Action must be taken to protect one of Perth’s best loved parkland spaces, according to Councillor Peter Barrett.
The tree-lined avenues of Edinburgh Road and Marshall Place are an integral feature of the South Inch and Mr Barrett said he was calling for more information after it emerged that a number of large trees are to be felled after falling prey to flooding and decay.
“There are eight trees to be removed for a variety of reasons from the South Inch,” said Mr Barrett. “This seems like a substantial number of large trees having to be felled in one go and I want to find out from the council’s trees and woodlands officer whether there are particular issues which are threatening the survival of major tree specimens in the South Inch.
“I also want to know whether action is required to protect the remaining trees.
“Some of the trees to be removed have been affected by flooding and poor drainage. There are two large lime trees close to the rail tunnel one suffering from basal decay and another which has suffered dieback due to flooding and poor drainage and there is an oak tree about 100m further along the burn on the southern edge of the South Inch .
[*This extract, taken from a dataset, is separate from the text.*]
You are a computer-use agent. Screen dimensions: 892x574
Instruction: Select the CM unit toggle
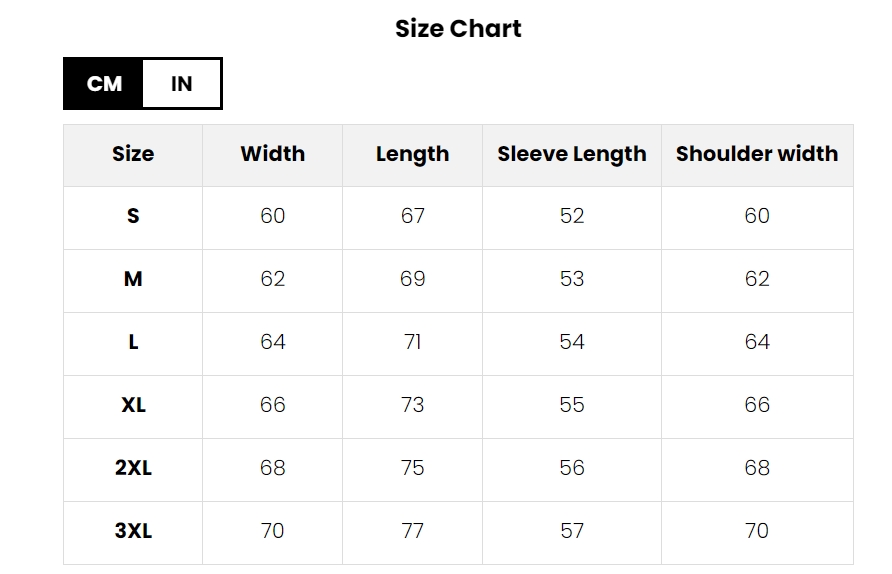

“At the southeast corner of the South Inch, close to the Edinburgh Road, there is another large lime with a cavity in its base and also an oak with basal decay. Halfway down the Edinburgh Road there is a sycamore with basal decay which will have to be removed and at the northern edge of the inch there is a decaying purple plum tree half way along Marshall Place .”
The South Inch has always been an area of open land for the enjoyment of the townspeople.
Although golf is now only played on the North Inch, the South Inch was once the site of an early course in the city.
In more recent times it has been events such as Perth Show and highland games. Football is played on the lesser South Inch though the park’s bowling green has closed in recent years.
There has been considerable investment in recent years in play equipment which is a popular draw for families.